Fotografia: Valéria Amorim


Parares pandêmicos
Parar...
De volta à casa das paisagens internas. Flano imagético. Quanto é o tempo!
Finalmente o vento entende a língua: poesia. Transpirada solidão das palavras.
Conversam os sutis. Natureza diz nublou em sopros. Na profunda troca o café esfriou.
Parar?
Agora na curva do beco. Medo. Morte assopra.
O alimento balança o bauleto . A entrega. Barriga da esquina de fome grita. Não há ouvidos!
Chão do asfalto molhado. Quentes mãos do cliente. Arte no semáforo.  Janelas fechadas.
Rua da quebrada: rio. Parar seca. Vamos pedir comida hoje, amor?
Parar.
No desemprego, clamando arrego. Sem escolha. Discursos do ódio. Máscaras e máscaras.  Luvas. - Qual doença é a pior? Mastiga a farinha molhada do feijão. O indizível resto do mantimento.
Parar?!
Entocando produtos essenciais. Quanto mais. Produzindo. Inércia rítmica do sistema. Lives com vinhos e queijos. Personal trainer na tela. Coroando a economia, genuína; meritocrática.

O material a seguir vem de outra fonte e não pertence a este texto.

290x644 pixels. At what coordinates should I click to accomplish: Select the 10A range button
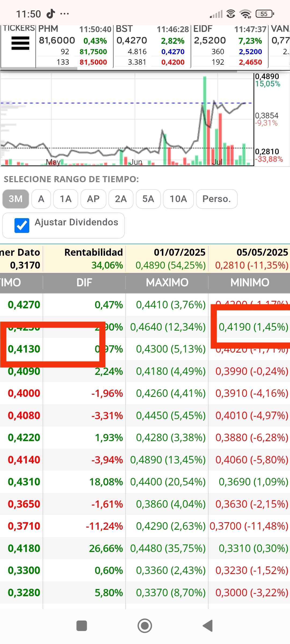coord(178,199)
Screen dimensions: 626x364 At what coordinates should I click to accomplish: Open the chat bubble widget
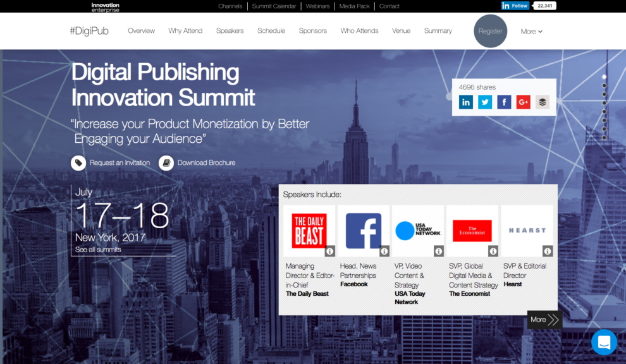click(604, 342)
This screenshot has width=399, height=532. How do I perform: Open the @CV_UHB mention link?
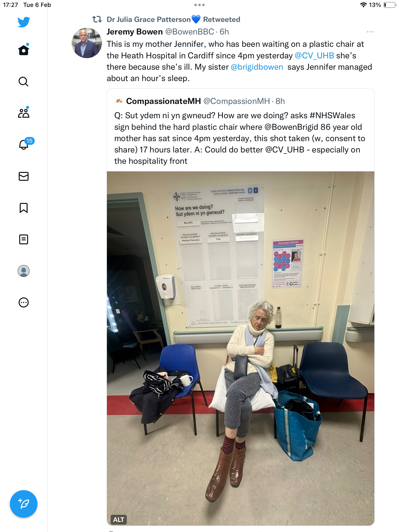[314, 56]
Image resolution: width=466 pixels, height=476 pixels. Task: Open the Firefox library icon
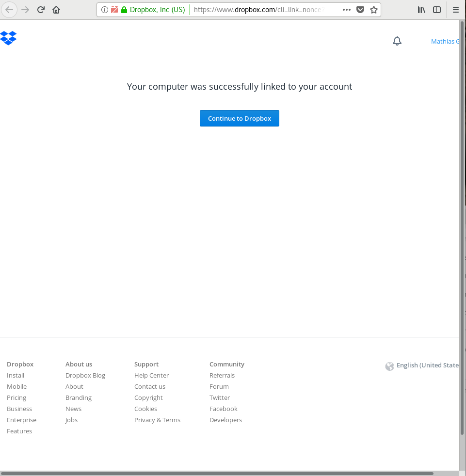point(421,10)

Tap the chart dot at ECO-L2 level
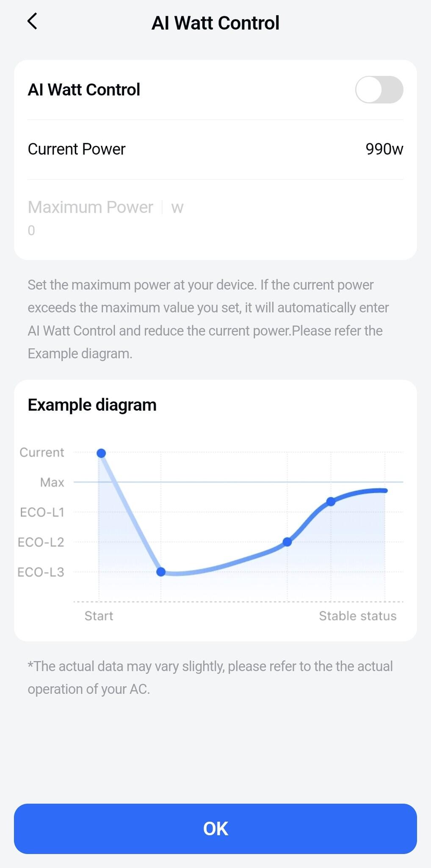[x=287, y=542]
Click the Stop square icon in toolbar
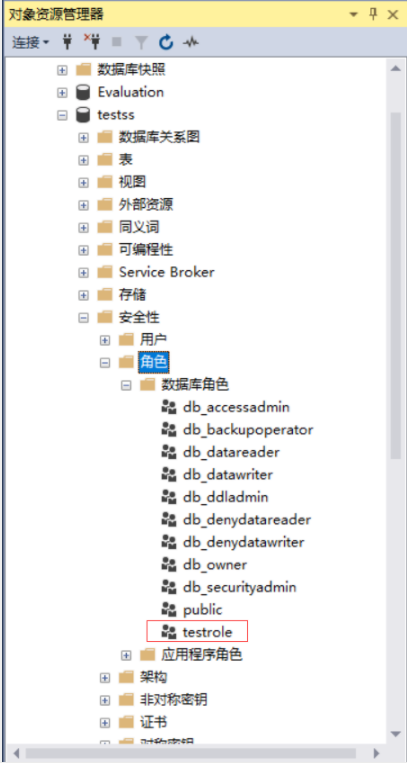Screen dimensions: 407x764 coord(116,42)
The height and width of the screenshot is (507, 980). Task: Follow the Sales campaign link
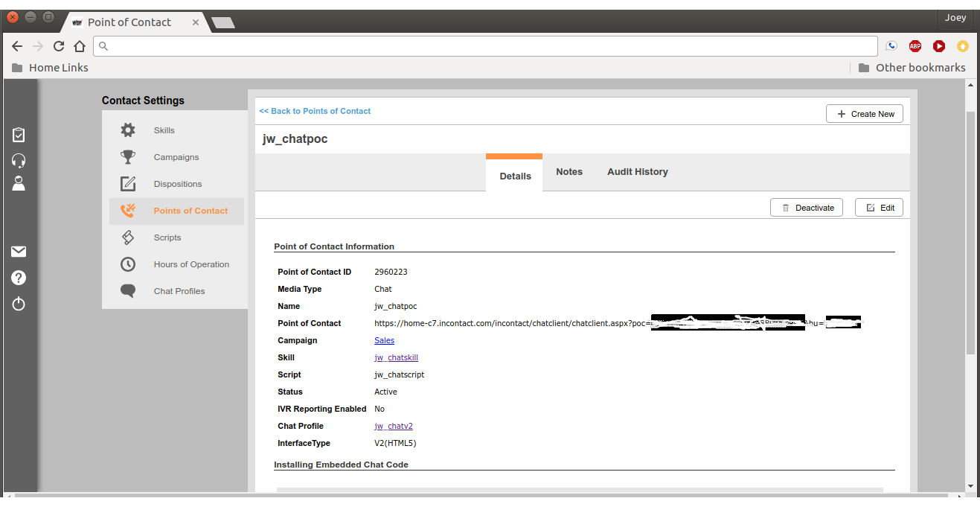point(384,340)
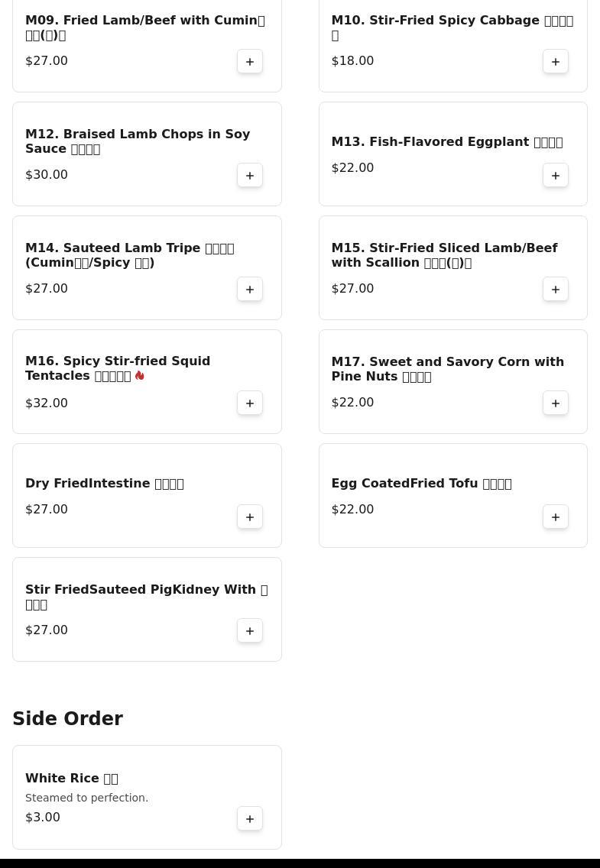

Portas abrem e fecham. Filtro monopólico. Cibernético.

Parar: O som do sinal. Dos gritos. Da correção de textos.
Aleita a cria. Barriga. Cicatriz. Corpo marcado. Contracheque invisível. Coito interrompido da greve pelo óbvio. Tremular do giz no quadro.
Pa -rar
Leitura da tragédia. Sonhos.  Tsunami viral. Rebuliço das memórias.
Avesso do conviver.  C’alma. O olhe devagar.  Quem sou.  Verso no rêzo.  Limbo.
Saudade guardada na gaveta que de repente se abriu. Vídeo conferencia sem o espaço do silêncio. Idoso caminha lento. Serena calçada. Cigarro pálido. Lua magenta. Vela. Quedo.